Dans cette logique, il prend clairement ses distances avec les différentes formules de transition expérimentées dans le pays. Pour Claude Joseph, la répétition de ces mécanismes n’a pas permis de résoudre les problèmes structurels de l’État. Au contraire, elle aurait contribué à maintenir une instabilité politique qui empêche la mise en place d’institutions solides et légitimes.

L’ancien Premier ministre a porté un regard critique sur l’agitation qui caractérise actuellement la classe politique. Alors que plusieurs personnalités multiplient les rencontres, les déclarations publiques et les démarches en vue des prochaines élections, Claude Joseph estime que cette effervescence ne doit pas faire oublier les nombreux obstacles qui se dressent devant les prétendants au pouvoir.

Derrière le nombre élevé de candidatures annoncées ou envisagées, plusieurs contraintes juridiques et politiques pourraient considérablement réduire le nombre de candidats effectivement autorisés à participer au processus électoral. Les questions liées aux décharges, aux incompatibilités légales, aux contestations politiques et aux exigences constitutionnelles pourraient notamment compliquer la validation de certains dossiers.

À ce sujet, Claude Joseph a également reconnu que sa propre situation pouvait être concernée par ces contraintes. L’ancien Premier ministre a laissé entendre que les fonctions qu’il a occupées pourraient constituer des obstacles à une éventuelle candidature. Allusion faite au problème de décharges. Cette position traduit une volonté de considérer le processus électoral à partir des règles qui s’imposent à tous les acteurs politiques. 

Une éventuelle impossibilité de se porter candidat ne signifie pas nécessairement la disparition de ces personnalités de la scène politique. Au contraire, elles pourraient continuer à jouer un rôle important dans les alliances, les regroupements et le choix des candidats. Certains responsables politiques pourraient ainsi être appelés à soutenir de nouvelles figures capables de répondre aux exigences légales et politiques du prochain processus électoral.

De ce point de vue, la prochaine période pourrait donc entraîner une recomposition importante de la classe politique haïtienne. Les personnalités qui ne pourront pas se présenter directement pourraient chercher à influencer le processus à travers leurs structures politiques, leurs bases militantes et leurs alliances.

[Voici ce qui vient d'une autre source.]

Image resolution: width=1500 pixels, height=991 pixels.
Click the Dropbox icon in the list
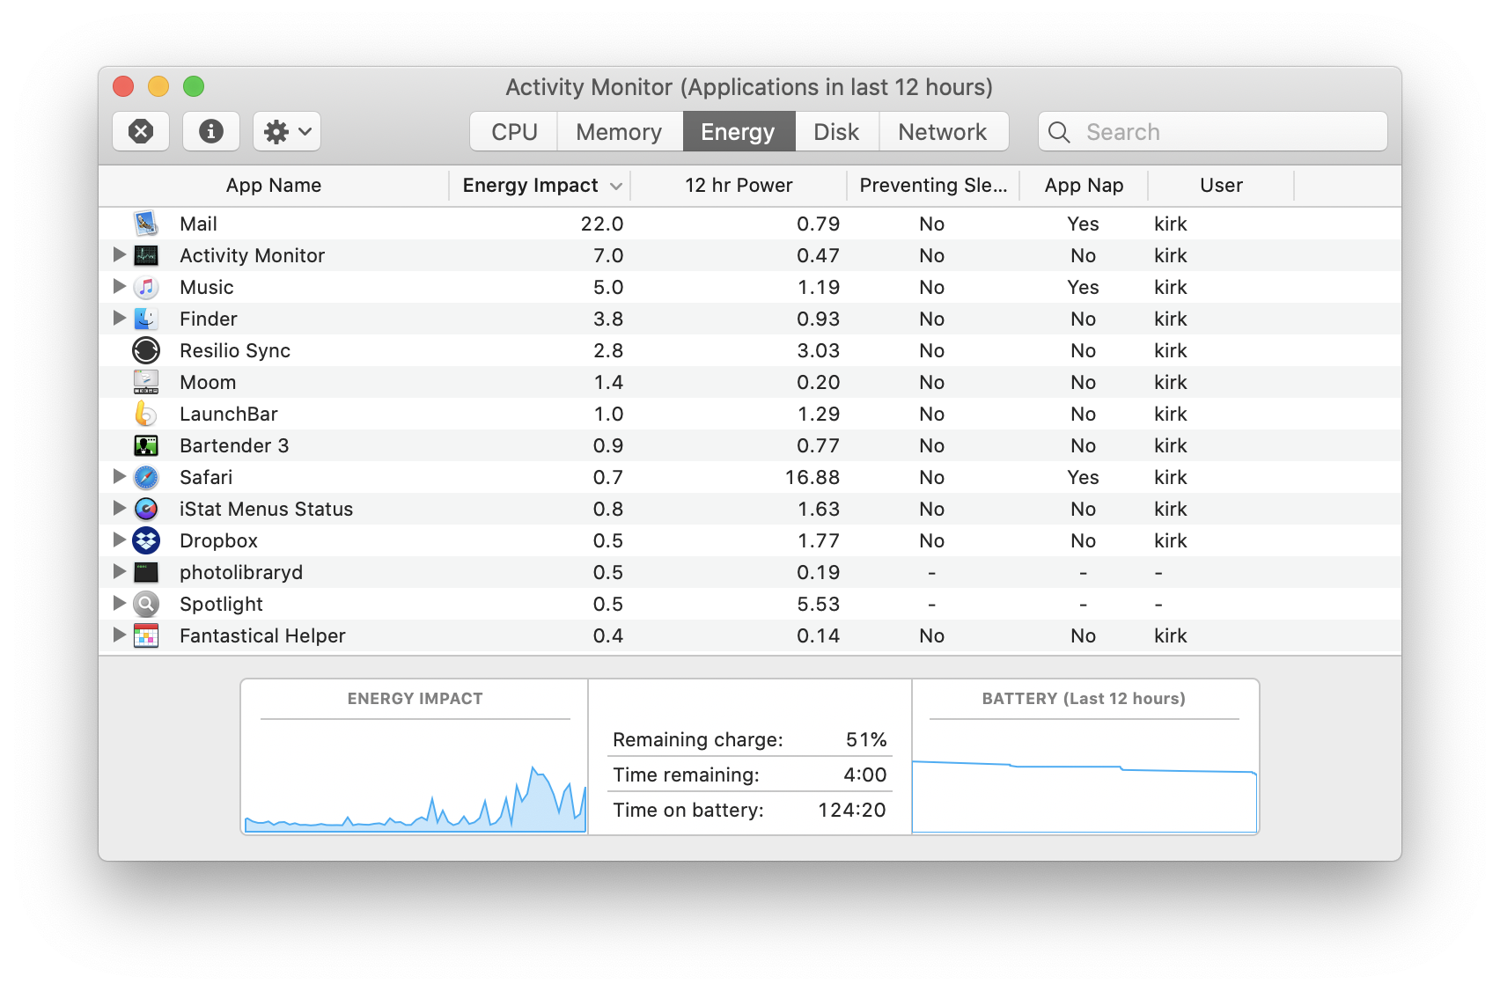tap(146, 540)
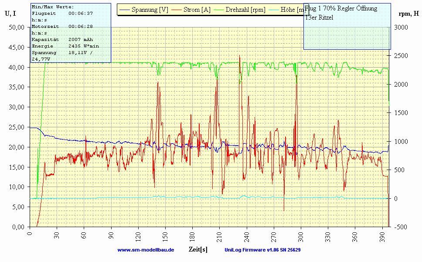
Task: Click the Drehzahl [rpm] legend entry
Action: point(245,10)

En définitive, l’intervention de Claude Joseph sur le plateau de Volcy Assad met en évidence deux enjeux majeurs : le rejet d’une nouvelle transition politique et les nombreuses contraintes auxquelles seront confrontés les prétendants aux prochaines élections. En prenant ses distances avec les gouvernements intérimaires tout en reconnaissant les limites qui peuvent également concerner sa propre candidature, l’ancien Premier ministre plaide implicitement pour un processus fondé sur les règles électorales et le renouvellement des acteurs politiques.